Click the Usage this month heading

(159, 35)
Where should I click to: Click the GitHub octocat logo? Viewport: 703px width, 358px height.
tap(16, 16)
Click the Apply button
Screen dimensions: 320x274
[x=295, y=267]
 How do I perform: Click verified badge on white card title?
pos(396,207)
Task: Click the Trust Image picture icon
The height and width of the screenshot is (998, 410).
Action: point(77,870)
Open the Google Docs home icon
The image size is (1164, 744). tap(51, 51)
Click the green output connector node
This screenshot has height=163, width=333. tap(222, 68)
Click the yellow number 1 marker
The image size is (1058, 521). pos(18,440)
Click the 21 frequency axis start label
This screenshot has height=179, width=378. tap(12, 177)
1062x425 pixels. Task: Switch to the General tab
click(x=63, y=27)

• • • • •

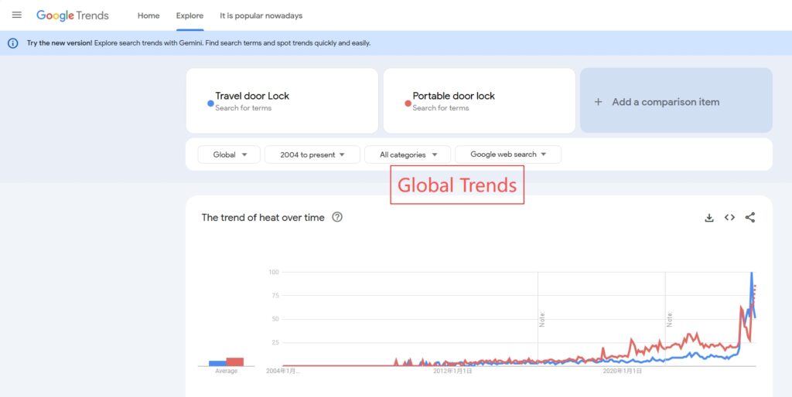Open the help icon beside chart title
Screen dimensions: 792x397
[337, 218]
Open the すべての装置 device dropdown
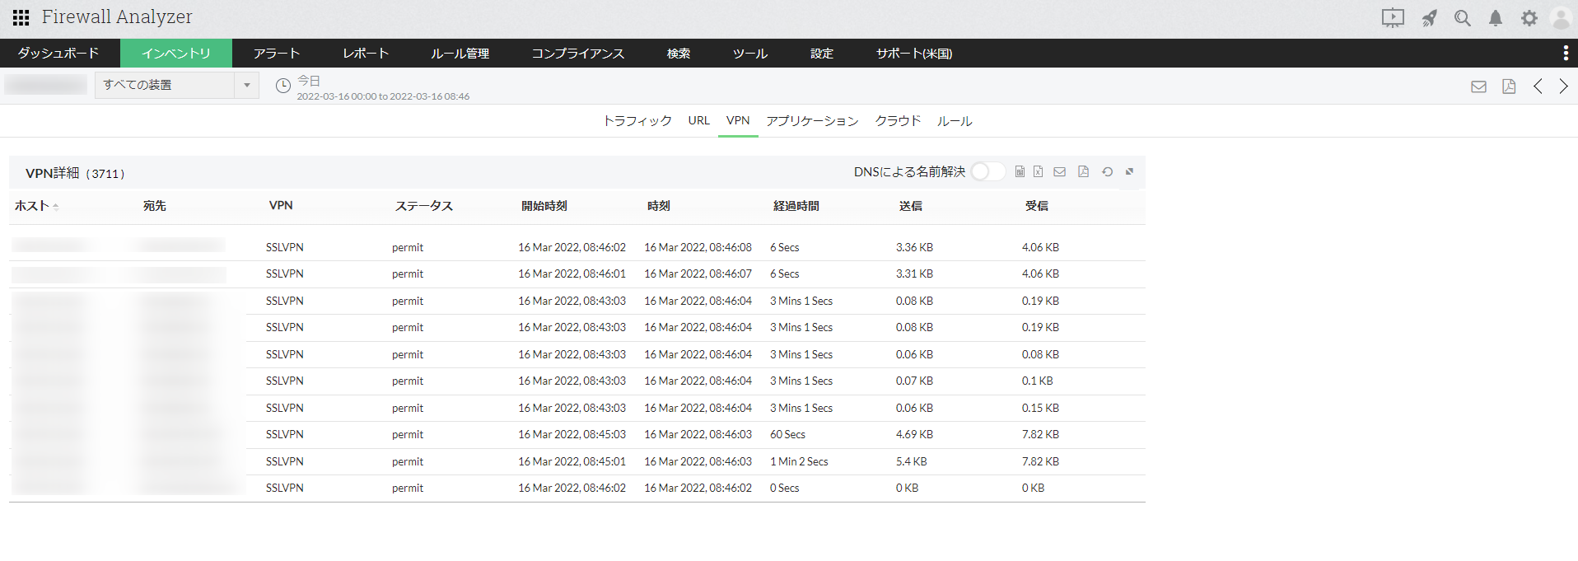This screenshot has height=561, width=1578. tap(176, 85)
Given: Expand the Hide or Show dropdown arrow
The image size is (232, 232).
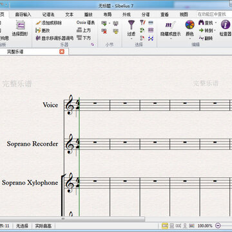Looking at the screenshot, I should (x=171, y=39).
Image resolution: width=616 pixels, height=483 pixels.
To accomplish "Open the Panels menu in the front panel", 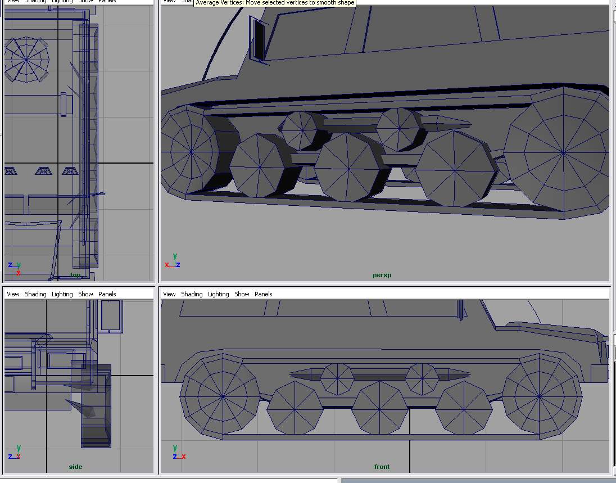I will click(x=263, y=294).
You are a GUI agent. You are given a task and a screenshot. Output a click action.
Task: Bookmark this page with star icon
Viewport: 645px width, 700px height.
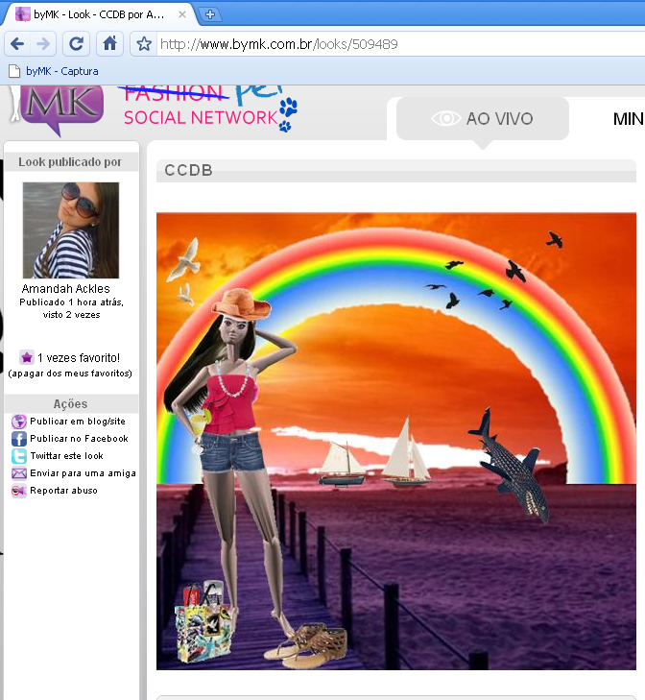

• • • • •

## Exercise
Could you update the data, starting at the line containing "Click the Usage this month heading" and ending at the line containing "pos(396,207)", so that "Apply" becomes "Submit" and nothing else changes?

## Solution for this problem
Click the Usage this month heading

(159, 35)
Where should I click to: Click the GitHub octocat logo? Viewport: 703px width, 358px height.
tap(16, 16)
Click the Submit button
Screen dimensions: 320x274
[x=295, y=267]
 How do I perform: Click verified badge on white card title?
pos(396,207)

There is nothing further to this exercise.